Foi quando me mudei para o Parque Grajaú no início dos anos 2000 e tive que ir sempre para a escola à pé, do Grajaú ao Rio Bonito todos os dias, pois ir de ônibus era demorado, estressante e a lotação excessiva dos coletivos que andavam com a porta dianteira aberta, tornavam as viagens quase impossíveis. Pra uma criança de 13 anos, pagar passagem era algo inviável para ainda passar por todo esse sufoco, pois as condições não eram boas e meus pais nessa época tinham que pagar aluguel. Nessa época, já tinha uma terceira bicicleta, uma mountain-bike Sundown, que havia comprado um ano antes de me mudar, mas ela sempre ficou a maior parte do tempo encostada em casa, por conta do aumento da violência na região.

A população do Grajaú estava crescendo cada vez mais em um ritmo desenfreado e desordenado. Com isso, veio o aumento do número de carros na região, o que tornou o trânsito caótico e perigoso, o que também desestimulava as pessoas ao uso da bicicleta. Mas contra todos esses problemas, comecei a usar a bicicleta como meio de transporte para ir à escola. Como não havia a possibilidade de deixar a bicicleta na escola, deixava a bike na casa de uma tia que morava bem próximo do colégio. No começo, pedalava pelas calçadas, mas conforme o rendimento e a coragem foi aumentando, passei a usar a bicicleta somente pelas ruas, enfrentando as subidas da Av. Dona Belmira Marin e optando por trajetos mais calmos sempre que possível. Em apenas 15 ou 20 minutos conseguia ir do Grajaú ao Rio Bonito tranquilamente, contra os 50 minutos de ônibus ou 40 da lotação. De bicicleta, podia optar por vários caminhos, parar onde, quando e sempre que quisesse, podendo observar o trânsito caótico da região, sentir a liberdade de poder passar tranquilamente por todo esse trânsito, ouvir o canto dos pássaros no Parque das Árvores, além de contemplar a cidade em suas diversas formas, tons e cheiros… Era maravilhoso contar aos amigos como podia chegar antes deles, mesmo eles estando em veículos motorizados. Isso estimulou outros alunos a também ir de bicicleta para a escola. E assim foi durante 2 anos.
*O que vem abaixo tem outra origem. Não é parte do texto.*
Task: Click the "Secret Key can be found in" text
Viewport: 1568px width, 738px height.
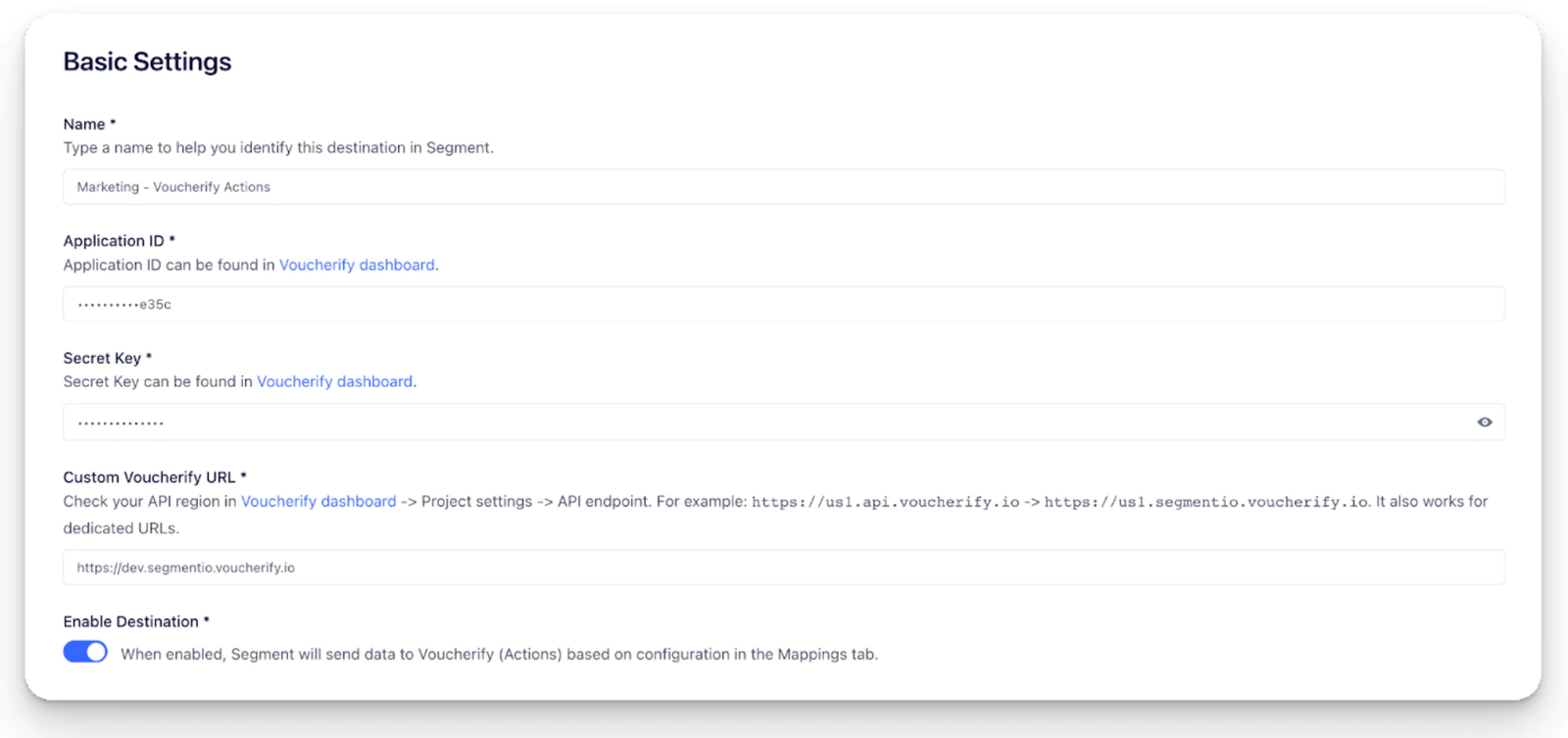Action: coord(157,381)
Desde então, a paixão pela bicicleta só tem aumentado! Algumas outras parceiras de pedal também tive, que sempre foram bicicletas simples, onde durante todos esses anos, nunca me deixaram na mão e me orgulho em dizer que nunca caí seriamente de bicicleta, pois sempre fui prudente. No máximo, só “comprei terreno” em quedinhas bobas, que sempre são as mais engraçadas (aquelas que você cai quando está montando na bike ou quando vai sair com ela e erra o pedal rs!). Afinal de bicicleta (na esmagadora maioria das vezes), no máximo você poderá sofrer alguns arranhões, pois elas não causam graves acidentes e dificilmente você irá ouvir falar que uma bike desgovernada matou 5 pessoas num ponto de ônibus. Já um veículo motorizado, qualquer descuido pode ser fatal…

Depois de muitos anos usando a bicicleta como meio de transporte, resolvi compartilhar essas experiências sobre o que vejo pelas ruas da cidade, através da página Bike Zona Sul. Com isso, muitos amigos de pedal pude conhecer e perceber que juntos podemos incentivar o uso da bicicleta na região, através de passeios e pedais noturnos, que ajudam bastante para que as pessoas dêem o primeiro passo para usar a bike no dia-a-dia, afinal, tudo o que é bom precisa ser compartilhado com todos. Fico muito feliz toda vez que ouço falar que alguém está começando a pedalar, pois vejo isso como o início de uma mudança de cultura em nosso país.

Bicicleta é saúde, liberdade, praticidade, segurança, superação, felicidade e muitas outras qualidades, onde até mesmo suas poucas dificuldades, que alguns consideram empecilhos, são contornáveis. A bike não só traz benefícios para a pessoa que a usa, mas também para cidade como um todo, melhorando o trânsito, diminuindo o número de acidentes, filas em hospitais com menos pessoas doentes, diminuição na superlotação do transporte público e até mesmo diminuindo os níveis de violência (sim, verdade), tornando a cidade mais humana e mais legal de se viver. Experimente você também essa ferramenta de humanização que irá mudar a sua vida.